(Work instruction)
If pictures appear among the lines below, leave them out while you return exactly the lines from the one with "Select the highlighted 200.0 BTC order row" through the one with "Given: Click the".

/---

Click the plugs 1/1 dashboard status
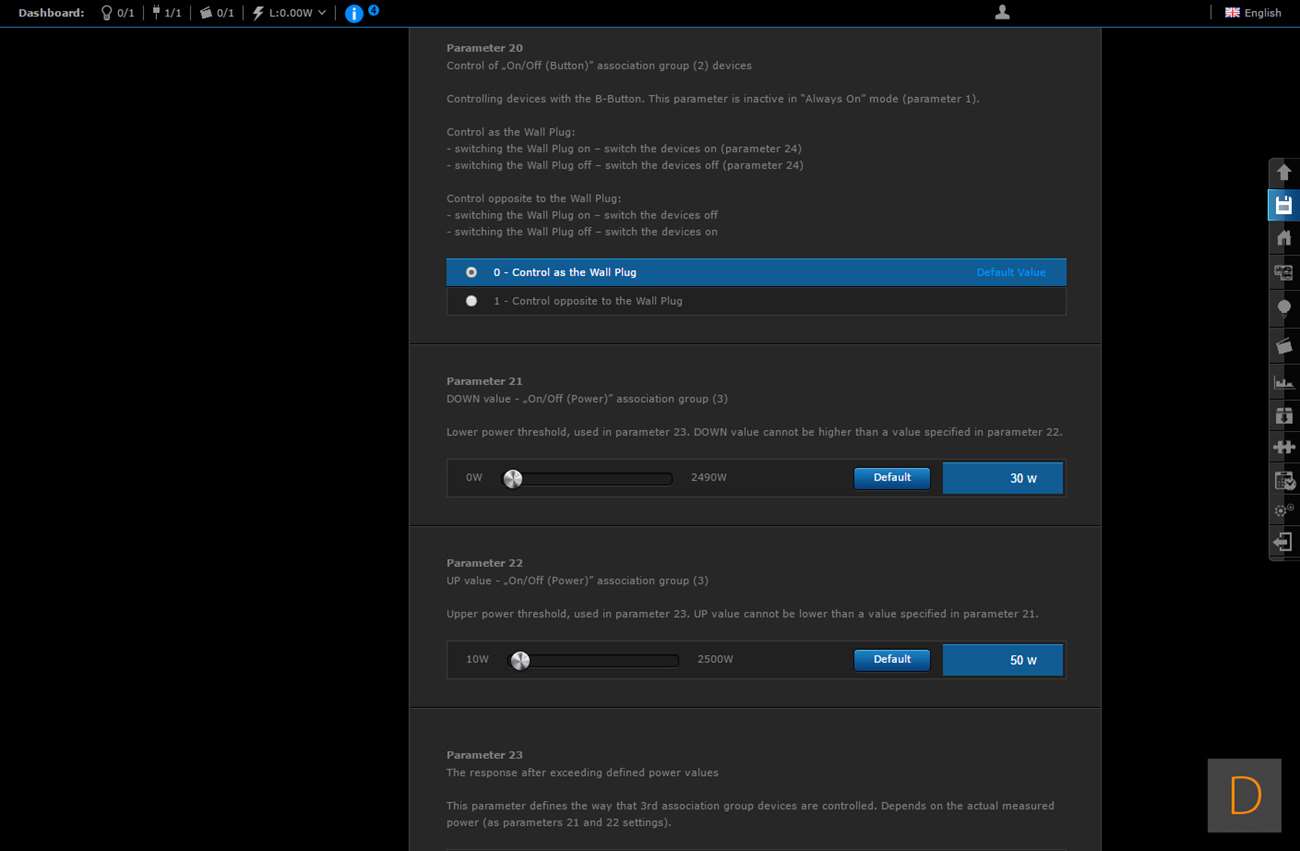This screenshot has height=851, width=1300. (x=166, y=13)
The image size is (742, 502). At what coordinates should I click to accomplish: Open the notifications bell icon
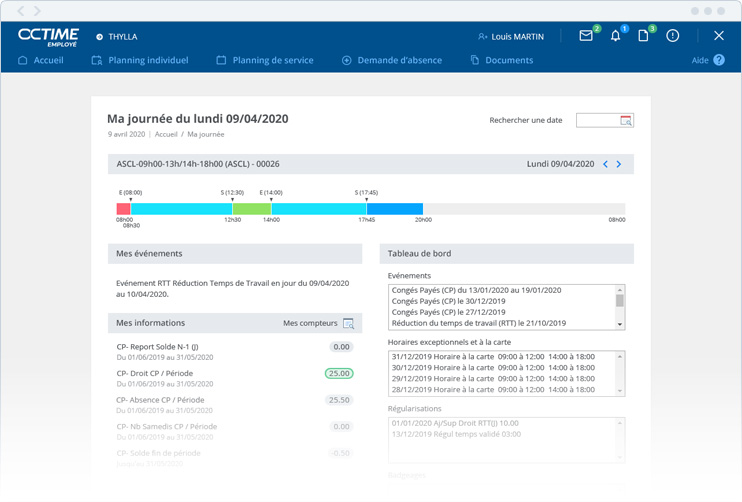(x=615, y=36)
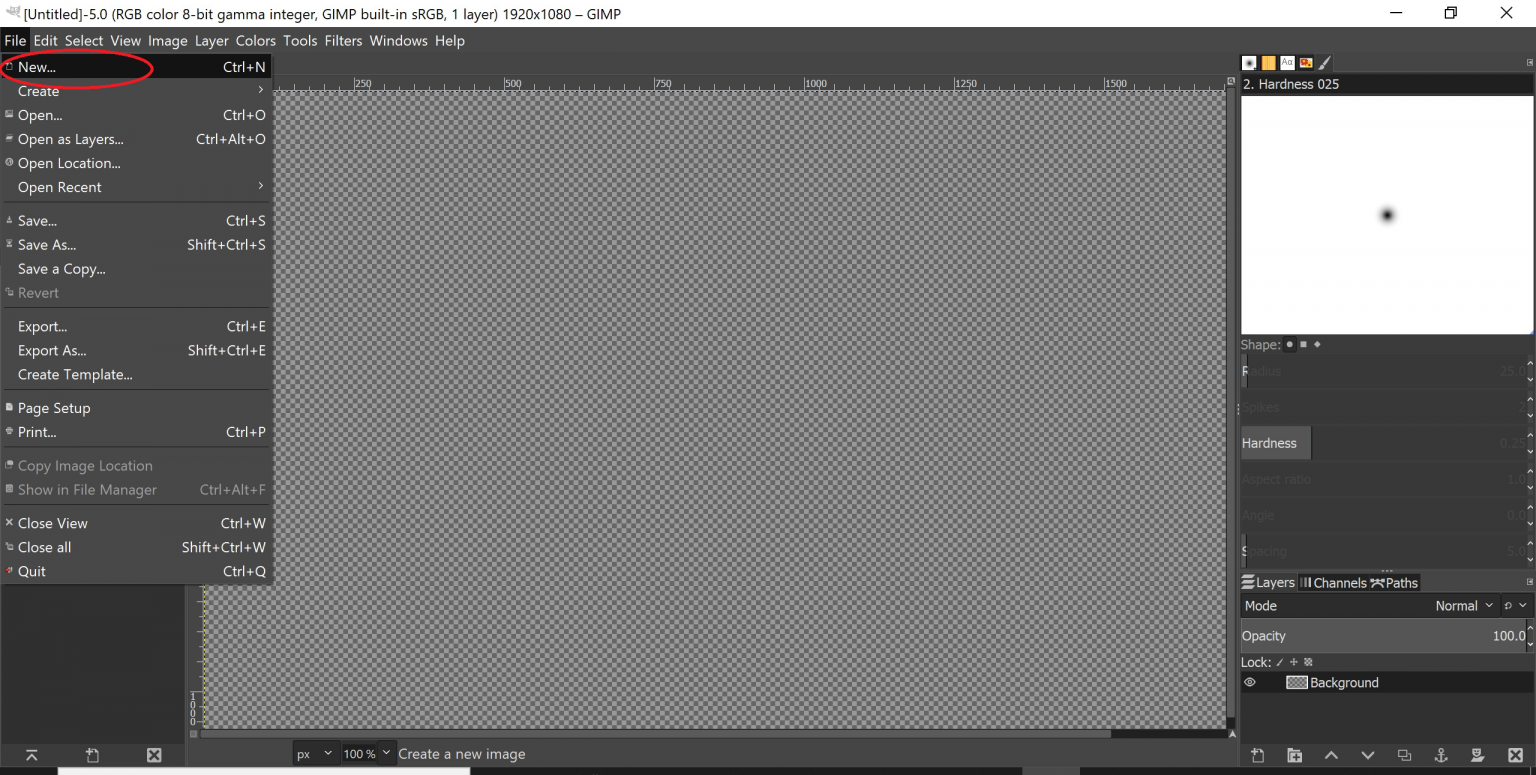Select the Fonts tab icon
The height and width of the screenshot is (775, 1536).
(x=1287, y=63)
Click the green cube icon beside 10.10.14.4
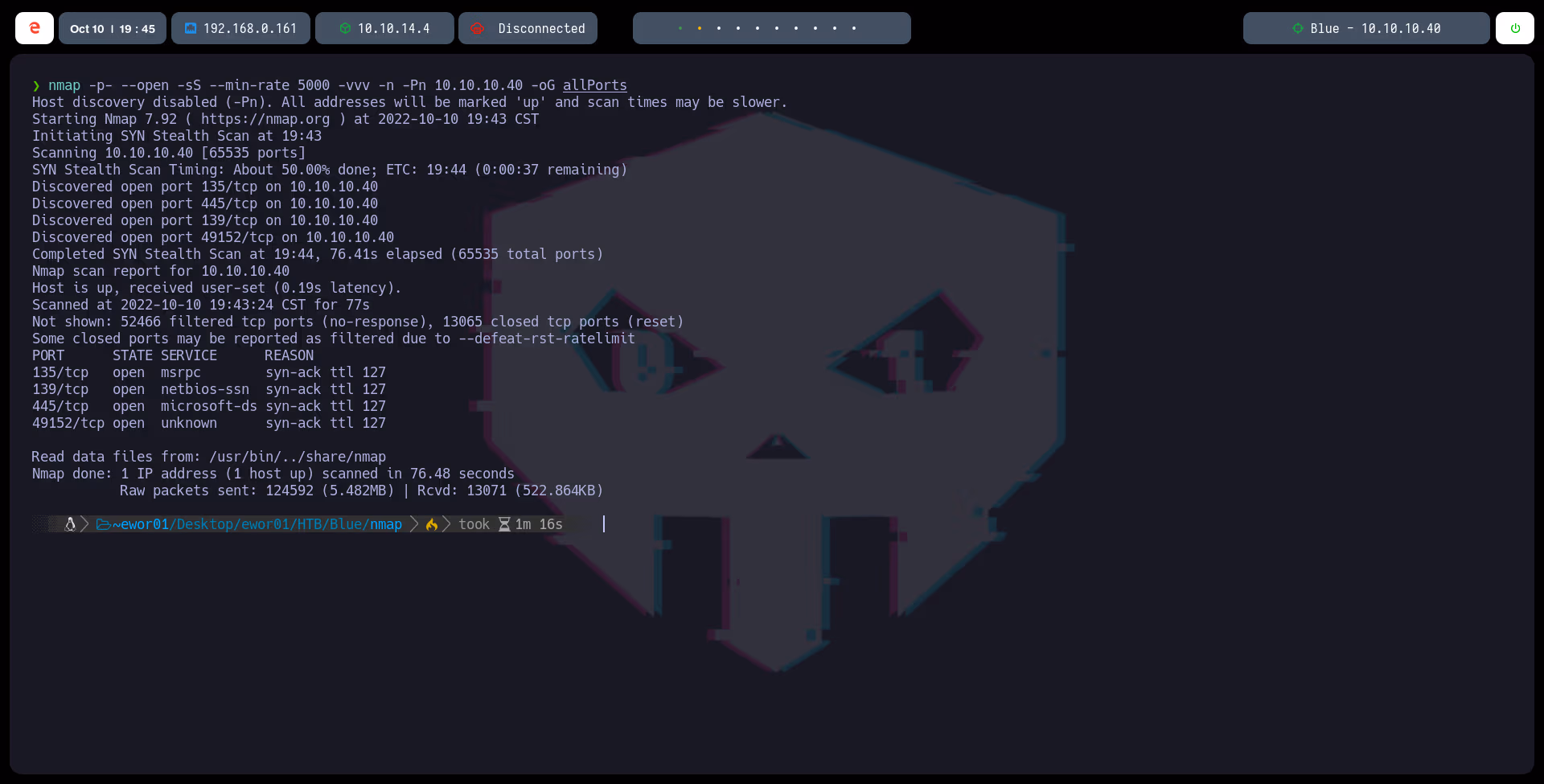This screenshot has width=1544, height=784. [x=345, y=28]
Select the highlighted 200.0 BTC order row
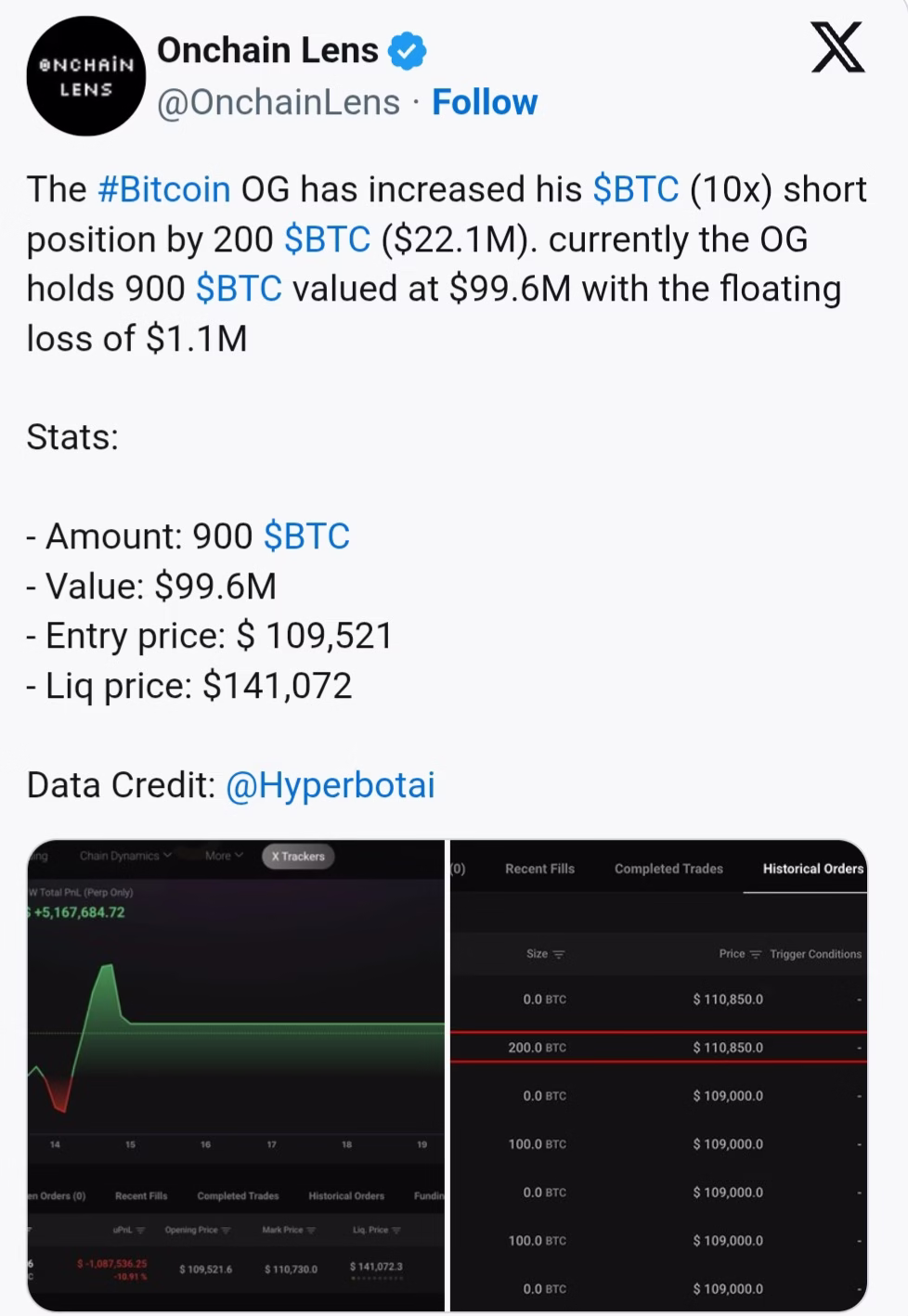 (658, 1048)
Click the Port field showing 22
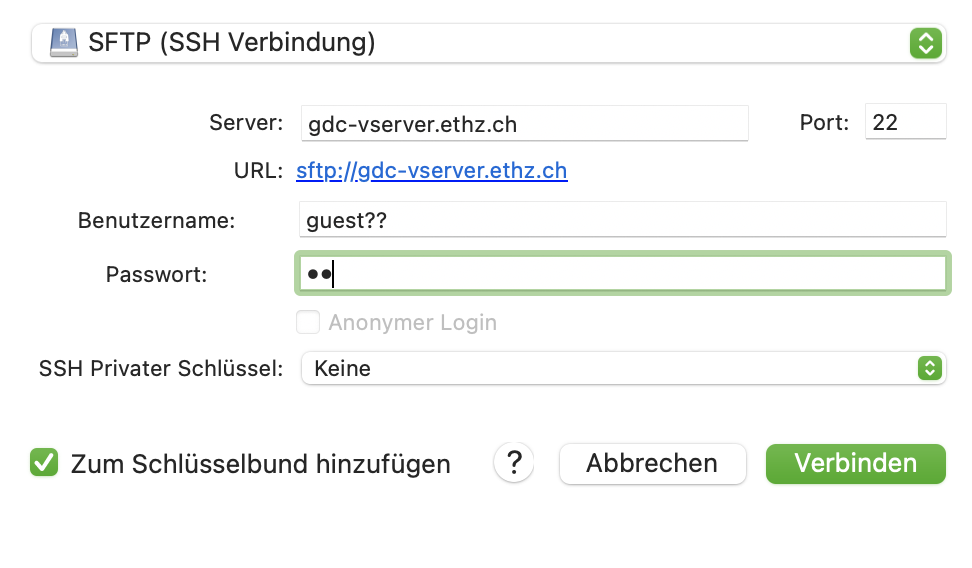Viewport: 972px width, 568px height. tap(905, 122)
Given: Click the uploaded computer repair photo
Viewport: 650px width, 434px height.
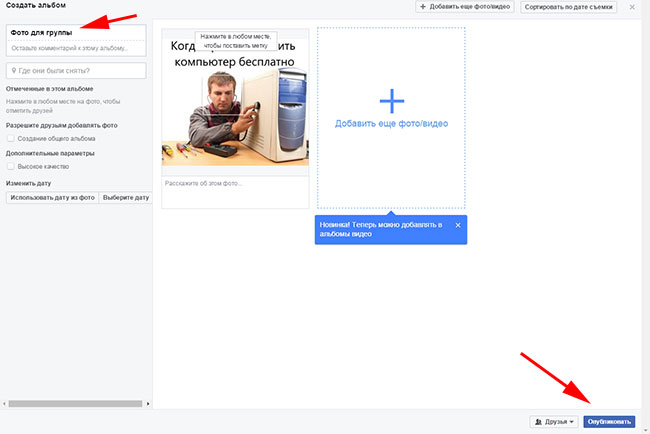Looking at the screenshot, I should click(x=235, y=110).
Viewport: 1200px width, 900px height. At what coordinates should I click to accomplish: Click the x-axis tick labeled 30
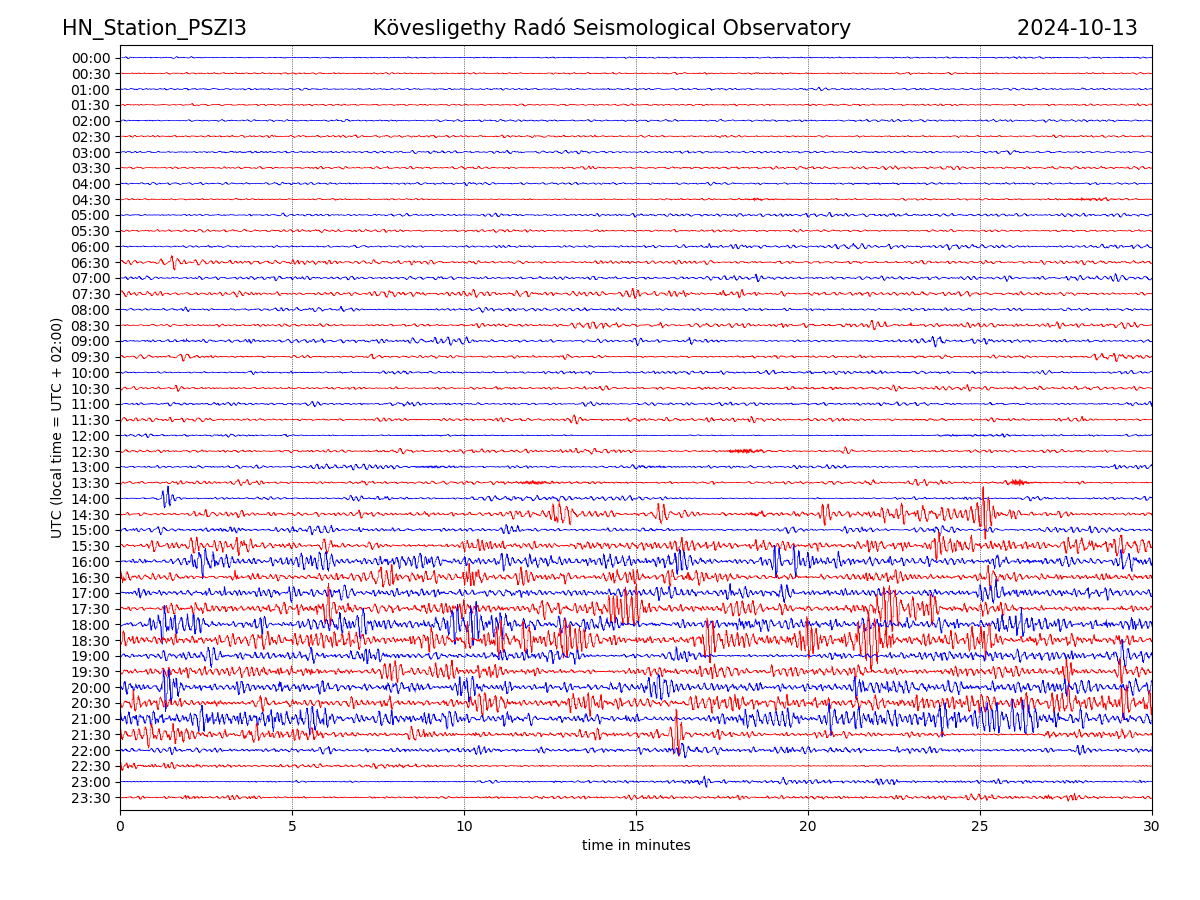coord(1152,826)
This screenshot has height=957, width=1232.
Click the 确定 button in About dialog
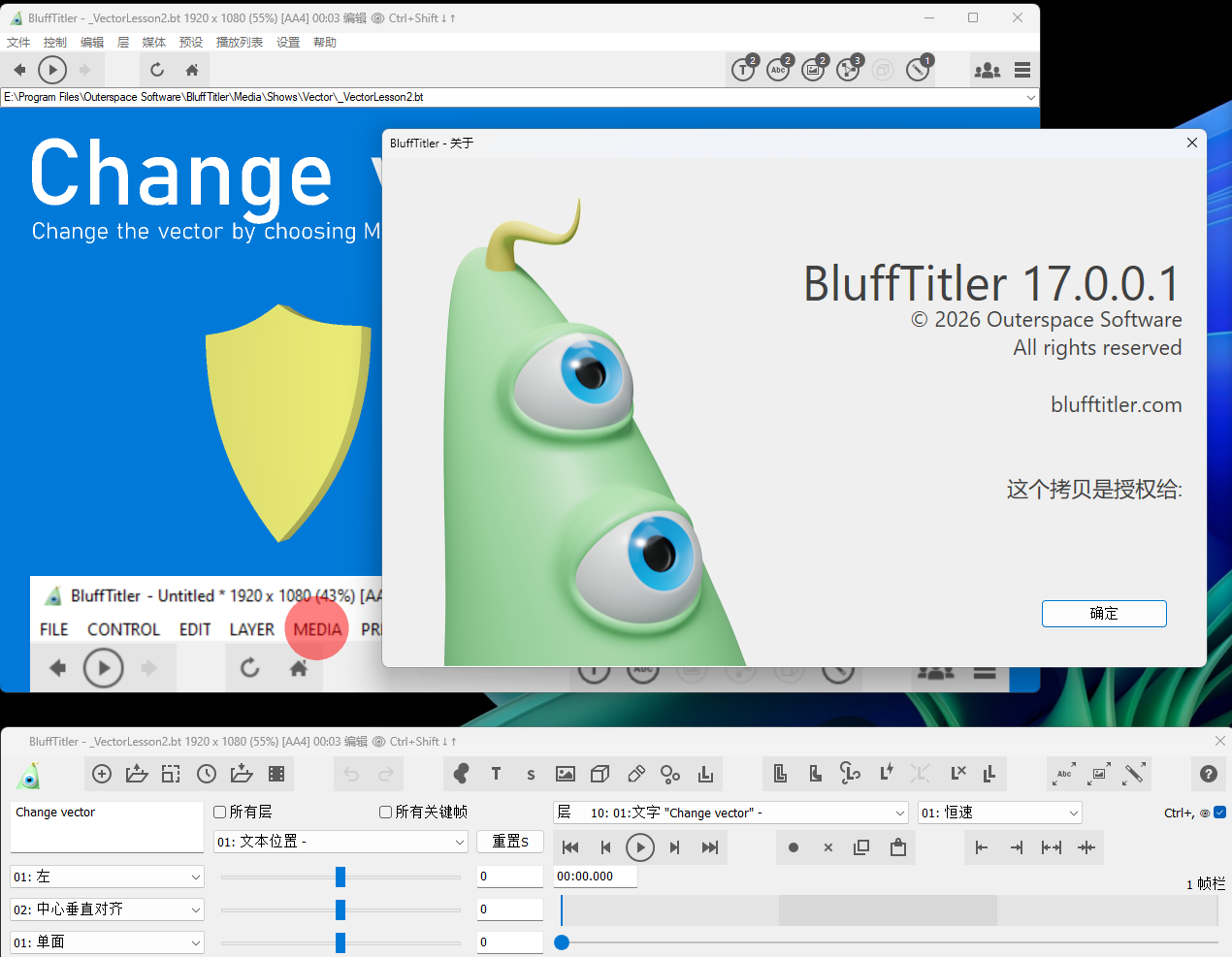[x=1104, y=614]
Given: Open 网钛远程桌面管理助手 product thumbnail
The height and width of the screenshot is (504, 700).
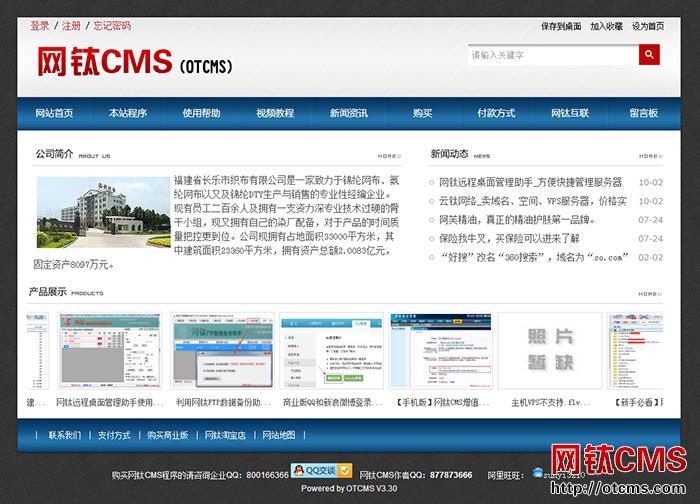Looking at the screenshot, I should coord(109,352).
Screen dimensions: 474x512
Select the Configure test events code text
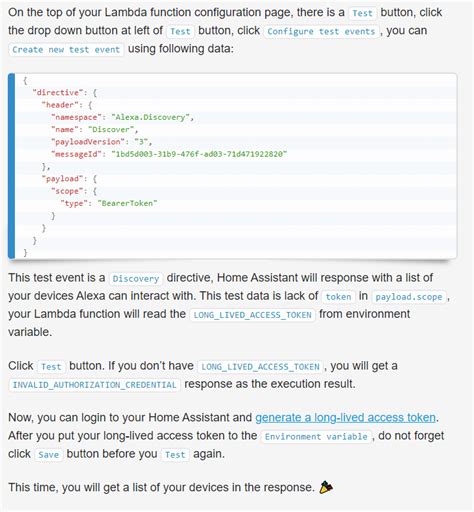[x=321, y=32]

\---

(Result for this task)
Select the highlighted 200.0 BTC order row
 (658, 1048)
Click the Port field showing 22
Viewport: 972px width, 568px height. tap(905, 122)
Given: Click the uploaded computer repair photo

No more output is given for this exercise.